Invasive species can move vast distances to find new habitats to colonize. However, they can't do it on their own. They need to hitch a ride. Humans create the pathways that allow invasive species to travel in ways they could never do under natural conditions. Invasive weeds, insects, even frogs and lizards find their way into cargo and containers that travel from one country to another. Invasive weed seeds get picked up on the soles of boots and on the hooves of horses and cattle. Aquatic weeds like hydrilla and water hyacynth and invasive shellfish like quagga mussels and zebra mussels often hitch rides on boats being trailered between distant waterways. Understanding how our own mobility helps invasive species move is the first step in preventing their spread.

Attention Travelers! Attention shoppers!

Ever wonder what those agents from the U.S. Customs and Border patrol are doing as they wander around airport terminals?

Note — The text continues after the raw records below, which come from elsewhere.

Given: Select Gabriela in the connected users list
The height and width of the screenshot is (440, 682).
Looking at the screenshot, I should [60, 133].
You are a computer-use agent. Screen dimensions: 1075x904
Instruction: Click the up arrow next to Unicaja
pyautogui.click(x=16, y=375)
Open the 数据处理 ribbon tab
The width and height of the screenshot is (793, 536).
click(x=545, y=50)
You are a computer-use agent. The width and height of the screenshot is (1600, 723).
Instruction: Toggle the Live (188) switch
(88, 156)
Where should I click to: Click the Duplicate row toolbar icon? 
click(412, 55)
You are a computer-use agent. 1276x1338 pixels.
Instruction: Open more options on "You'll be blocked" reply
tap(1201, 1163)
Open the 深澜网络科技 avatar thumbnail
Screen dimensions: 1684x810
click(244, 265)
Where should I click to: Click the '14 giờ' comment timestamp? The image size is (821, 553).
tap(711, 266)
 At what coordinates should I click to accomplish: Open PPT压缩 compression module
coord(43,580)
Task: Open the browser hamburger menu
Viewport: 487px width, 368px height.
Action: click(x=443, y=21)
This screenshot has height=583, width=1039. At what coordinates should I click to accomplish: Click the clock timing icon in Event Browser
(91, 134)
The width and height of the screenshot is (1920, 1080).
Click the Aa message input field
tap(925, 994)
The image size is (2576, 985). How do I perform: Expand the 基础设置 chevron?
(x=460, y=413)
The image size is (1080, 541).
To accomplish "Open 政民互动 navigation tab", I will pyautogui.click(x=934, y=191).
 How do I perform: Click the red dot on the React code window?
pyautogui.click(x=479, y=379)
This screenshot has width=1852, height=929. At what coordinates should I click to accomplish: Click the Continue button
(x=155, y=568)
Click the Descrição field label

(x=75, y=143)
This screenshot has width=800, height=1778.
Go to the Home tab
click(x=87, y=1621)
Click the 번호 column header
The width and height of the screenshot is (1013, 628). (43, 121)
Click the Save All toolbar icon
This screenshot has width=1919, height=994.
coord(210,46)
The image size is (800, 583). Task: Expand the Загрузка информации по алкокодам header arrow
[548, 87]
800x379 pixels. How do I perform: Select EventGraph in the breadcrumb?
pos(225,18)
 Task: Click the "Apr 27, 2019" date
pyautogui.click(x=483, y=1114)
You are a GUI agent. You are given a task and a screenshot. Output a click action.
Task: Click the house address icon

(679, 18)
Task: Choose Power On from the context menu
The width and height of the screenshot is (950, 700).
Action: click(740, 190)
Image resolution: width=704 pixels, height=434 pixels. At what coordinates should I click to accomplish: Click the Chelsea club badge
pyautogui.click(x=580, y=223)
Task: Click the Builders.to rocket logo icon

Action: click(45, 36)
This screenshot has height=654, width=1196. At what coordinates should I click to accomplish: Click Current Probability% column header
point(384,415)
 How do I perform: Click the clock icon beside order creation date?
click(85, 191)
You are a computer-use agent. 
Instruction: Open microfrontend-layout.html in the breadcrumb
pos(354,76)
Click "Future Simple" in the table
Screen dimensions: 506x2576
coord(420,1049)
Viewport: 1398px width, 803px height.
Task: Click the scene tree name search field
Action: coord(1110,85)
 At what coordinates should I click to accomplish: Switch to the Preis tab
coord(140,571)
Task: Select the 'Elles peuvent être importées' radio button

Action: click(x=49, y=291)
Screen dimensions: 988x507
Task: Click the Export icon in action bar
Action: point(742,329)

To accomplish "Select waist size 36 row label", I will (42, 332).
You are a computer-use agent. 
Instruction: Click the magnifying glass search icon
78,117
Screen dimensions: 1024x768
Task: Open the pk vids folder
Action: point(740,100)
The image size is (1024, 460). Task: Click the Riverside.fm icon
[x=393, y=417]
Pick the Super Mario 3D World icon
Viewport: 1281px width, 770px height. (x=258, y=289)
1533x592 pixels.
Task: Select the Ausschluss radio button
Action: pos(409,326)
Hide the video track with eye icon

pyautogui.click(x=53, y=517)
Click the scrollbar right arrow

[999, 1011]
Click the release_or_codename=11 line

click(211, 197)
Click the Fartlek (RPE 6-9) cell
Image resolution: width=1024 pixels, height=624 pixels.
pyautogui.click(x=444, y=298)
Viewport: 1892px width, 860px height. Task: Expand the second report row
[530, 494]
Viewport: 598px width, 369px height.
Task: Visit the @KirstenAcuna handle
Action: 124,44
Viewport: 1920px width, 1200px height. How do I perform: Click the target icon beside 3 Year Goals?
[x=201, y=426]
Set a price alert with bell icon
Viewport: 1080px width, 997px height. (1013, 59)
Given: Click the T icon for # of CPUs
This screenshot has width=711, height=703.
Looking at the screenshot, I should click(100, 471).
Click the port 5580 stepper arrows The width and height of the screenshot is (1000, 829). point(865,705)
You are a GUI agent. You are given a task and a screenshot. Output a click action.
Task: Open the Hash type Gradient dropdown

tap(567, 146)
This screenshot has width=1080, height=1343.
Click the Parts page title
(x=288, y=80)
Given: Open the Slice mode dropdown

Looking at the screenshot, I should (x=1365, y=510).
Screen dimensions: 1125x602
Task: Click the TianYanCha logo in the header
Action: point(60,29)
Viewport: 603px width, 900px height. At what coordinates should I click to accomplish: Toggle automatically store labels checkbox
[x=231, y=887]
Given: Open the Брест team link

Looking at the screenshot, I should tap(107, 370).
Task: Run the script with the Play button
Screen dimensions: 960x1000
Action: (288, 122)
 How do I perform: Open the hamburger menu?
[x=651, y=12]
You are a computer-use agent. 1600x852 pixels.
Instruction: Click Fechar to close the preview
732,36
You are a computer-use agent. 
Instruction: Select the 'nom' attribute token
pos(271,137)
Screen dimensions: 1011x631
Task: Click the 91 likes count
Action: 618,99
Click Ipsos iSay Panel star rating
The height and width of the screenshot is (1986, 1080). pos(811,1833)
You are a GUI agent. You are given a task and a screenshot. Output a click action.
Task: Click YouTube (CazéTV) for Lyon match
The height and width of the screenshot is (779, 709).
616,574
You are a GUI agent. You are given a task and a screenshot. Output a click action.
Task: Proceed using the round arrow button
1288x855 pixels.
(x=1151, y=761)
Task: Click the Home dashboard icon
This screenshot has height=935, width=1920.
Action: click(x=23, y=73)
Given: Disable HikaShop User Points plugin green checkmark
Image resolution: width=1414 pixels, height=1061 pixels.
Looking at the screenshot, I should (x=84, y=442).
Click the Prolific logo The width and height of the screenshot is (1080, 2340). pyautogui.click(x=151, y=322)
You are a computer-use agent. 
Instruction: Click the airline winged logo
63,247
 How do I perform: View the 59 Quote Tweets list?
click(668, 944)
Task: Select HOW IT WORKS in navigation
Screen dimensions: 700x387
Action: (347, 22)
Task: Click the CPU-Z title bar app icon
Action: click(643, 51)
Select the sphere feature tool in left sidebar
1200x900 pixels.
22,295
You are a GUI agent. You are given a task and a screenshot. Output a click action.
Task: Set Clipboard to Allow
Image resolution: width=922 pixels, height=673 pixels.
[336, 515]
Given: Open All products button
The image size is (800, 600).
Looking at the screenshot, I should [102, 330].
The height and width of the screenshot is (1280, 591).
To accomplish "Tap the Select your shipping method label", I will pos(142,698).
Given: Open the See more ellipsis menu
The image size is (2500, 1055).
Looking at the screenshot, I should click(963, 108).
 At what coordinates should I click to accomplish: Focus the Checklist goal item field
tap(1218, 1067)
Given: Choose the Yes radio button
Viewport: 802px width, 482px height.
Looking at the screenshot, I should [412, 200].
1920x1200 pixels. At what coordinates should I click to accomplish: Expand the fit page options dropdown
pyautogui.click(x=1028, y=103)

Well, in addition to looking for drugs and other suspicious activity, agents are tasked with searching bags and cargo for signs of invaders. That's why all passengers are asked to fill out those little declaration forms as they re-enter the United States — to keep invaders out! Customs officials will sometimes confiscate food items or souvenirs that you've brought home from your overseas vacation. Prohibited agricultural items can hide foreign animal and plant pests and diseases that could cause serious damage to our environment and economy.

You'll also find Customs "agricultural specialists" making the rounds at ports and shipyards inspecting containers full of consumer goods. They're there because packing materials for consumer goods are sometimes infested with wood boring pests and potentially invasive insects like gypsy moths and Asian long-horned beetles.

© 2017 Oregon Public Broadcasting.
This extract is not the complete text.